Portal:Toolforge/Admin/Archive

From Wikitech

This is a documentation for tool labs admins

Lot of stuff is missing, so please add all documentation of how things are set up here

Tools

Creation of new tool

Users create tools themselve, just make sure that toolwatcher is running

Removal of tool

Login to tools-login, and execute

sudo su
cd /home/petrb/bin
./rmtool "<name of tool>"

Follow all instructions / eventually respond to questions, this is interactive script, don't run it in nohup

Disabling tools running on -login

There should be no bots or such running directly on -login, these should run on a grid. If you see anyone running a bot on -login do following:

If they run them in cron

Comment out the jobs and leave a message with explanation why you did it.

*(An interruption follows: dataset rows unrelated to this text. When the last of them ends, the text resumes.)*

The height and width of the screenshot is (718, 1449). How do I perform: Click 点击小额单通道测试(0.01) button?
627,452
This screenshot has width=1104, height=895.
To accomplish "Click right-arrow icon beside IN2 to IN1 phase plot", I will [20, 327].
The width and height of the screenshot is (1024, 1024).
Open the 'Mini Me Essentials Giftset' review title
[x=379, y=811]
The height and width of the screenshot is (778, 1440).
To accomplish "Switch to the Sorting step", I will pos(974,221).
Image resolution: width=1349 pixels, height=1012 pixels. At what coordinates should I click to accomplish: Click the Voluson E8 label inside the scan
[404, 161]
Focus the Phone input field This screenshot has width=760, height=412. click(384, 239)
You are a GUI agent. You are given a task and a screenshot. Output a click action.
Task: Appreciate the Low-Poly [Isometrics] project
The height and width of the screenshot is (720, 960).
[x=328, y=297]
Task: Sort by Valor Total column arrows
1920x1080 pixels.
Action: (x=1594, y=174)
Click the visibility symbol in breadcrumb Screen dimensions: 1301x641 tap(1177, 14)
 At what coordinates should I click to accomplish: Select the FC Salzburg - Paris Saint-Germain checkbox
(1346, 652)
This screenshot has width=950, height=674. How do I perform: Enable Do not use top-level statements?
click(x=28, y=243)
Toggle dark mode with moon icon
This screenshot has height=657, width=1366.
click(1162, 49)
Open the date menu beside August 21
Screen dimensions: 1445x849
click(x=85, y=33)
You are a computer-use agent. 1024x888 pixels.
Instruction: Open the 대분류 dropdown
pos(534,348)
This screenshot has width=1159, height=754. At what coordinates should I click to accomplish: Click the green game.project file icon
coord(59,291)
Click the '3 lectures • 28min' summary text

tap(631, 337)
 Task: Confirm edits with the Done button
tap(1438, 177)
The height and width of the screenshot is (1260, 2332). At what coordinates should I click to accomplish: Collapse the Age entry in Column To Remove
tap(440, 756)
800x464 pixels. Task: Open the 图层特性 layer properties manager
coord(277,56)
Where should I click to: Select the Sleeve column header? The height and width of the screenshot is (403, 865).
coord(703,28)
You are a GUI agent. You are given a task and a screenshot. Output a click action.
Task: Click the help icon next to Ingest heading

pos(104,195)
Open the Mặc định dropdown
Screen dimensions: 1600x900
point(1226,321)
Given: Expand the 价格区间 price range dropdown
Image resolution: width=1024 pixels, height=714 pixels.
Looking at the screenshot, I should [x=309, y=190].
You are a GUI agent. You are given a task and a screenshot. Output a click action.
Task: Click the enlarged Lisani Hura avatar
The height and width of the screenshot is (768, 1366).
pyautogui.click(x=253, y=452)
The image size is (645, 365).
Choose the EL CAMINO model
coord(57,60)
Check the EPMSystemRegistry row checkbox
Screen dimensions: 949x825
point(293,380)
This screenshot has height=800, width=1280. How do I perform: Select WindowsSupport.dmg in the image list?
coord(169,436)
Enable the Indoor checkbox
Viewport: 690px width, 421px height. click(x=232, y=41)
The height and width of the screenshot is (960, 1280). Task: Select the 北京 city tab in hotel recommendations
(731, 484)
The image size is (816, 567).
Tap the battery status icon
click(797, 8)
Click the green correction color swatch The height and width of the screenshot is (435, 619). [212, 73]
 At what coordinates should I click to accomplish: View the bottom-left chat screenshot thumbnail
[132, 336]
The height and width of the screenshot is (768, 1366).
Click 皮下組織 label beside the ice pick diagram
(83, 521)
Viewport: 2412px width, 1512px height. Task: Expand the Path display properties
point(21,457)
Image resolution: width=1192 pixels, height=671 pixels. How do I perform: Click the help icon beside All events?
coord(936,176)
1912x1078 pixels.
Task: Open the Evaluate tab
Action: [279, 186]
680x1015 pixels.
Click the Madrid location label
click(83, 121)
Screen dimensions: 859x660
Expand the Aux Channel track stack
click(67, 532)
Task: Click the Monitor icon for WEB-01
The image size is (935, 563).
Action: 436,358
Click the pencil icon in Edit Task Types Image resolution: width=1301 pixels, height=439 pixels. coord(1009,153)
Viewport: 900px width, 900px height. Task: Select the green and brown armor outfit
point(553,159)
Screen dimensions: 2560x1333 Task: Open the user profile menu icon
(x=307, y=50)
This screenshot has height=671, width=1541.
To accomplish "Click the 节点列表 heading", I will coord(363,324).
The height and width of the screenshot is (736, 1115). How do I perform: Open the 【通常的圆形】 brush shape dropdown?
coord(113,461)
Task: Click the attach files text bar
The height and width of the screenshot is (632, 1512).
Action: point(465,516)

If they run them in a screen

Kill them and execute: /usr/local/sbin/warn-screen <list of pts>

Configuration of instance

Memory

Every instance has overcommit disabled, that is done using /etc/sysctl.d/60-vm.overcommit_memory.conf - this file is inside of init.pp so that every instance get it

NFS

Every instance need to use nfs by default, this is done by putting it to proper class and then enforcing puppet and rebooting. By default they use gluster,

New instance cookbook

Make sure this new instance doesn't provide service which needs own security group - if you fail to add one in time you will have to delete it

Exec nodes

  • Make sure that exec nodes have their own external IP so that identd works and bots can connect to IRC inter alia

Mail

The /var/mail is a symlink to /data/project/.system/mail on all servers, that makes the mail boxens shared on whole tools project

There is tools-mail which only Coren knows, what is for

Toolwatcher (tools-login)

There is a daemon on tools-login called toolwatcher. It creates folders for new tools, creates local databases and updates the webservers' configuration. If you reboot tools-login or if it's dead, you need to (re-)start it:

sudo su
service toolwatcher start

Access to instances

There is a puppet variable restricted_to. It is set to local-admin on all machines which access should be restricted to.

Howto

List all jobs

$ qstat -u '*'

See how much memory is being used

$ qstat -F h_vmem

See information about jobs that finished

$ ssh tools-master
$ qacct --help

local-admin

There is admin service group called local-admin, it has own documentation page at http://tools.wmflabs.org/admin/ here is a copy of it, for case that webservers are offline:

History of tools

Every hour, the list of tools (service groups) is dumped and committed to the repository at ~tools.admin/var/lib/git/servicegroups by the script ~tools.admin/bin/toolhistory (backup) that runs as the continuous job toolhistory.